*** Begin section ***
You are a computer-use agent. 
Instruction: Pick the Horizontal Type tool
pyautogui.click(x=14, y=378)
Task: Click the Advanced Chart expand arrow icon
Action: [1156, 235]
*** End section ***
▶ Action item
Would you set down all the lines above, exactly and in full?

▶ Task result
You are a computer-use agent. 
Instruction: Pick the Horizontal Type tool
pyautogui.click(x=14, y=378)
Task: Click the Advanced Chart expand arrow icon
Action: [1156, 235]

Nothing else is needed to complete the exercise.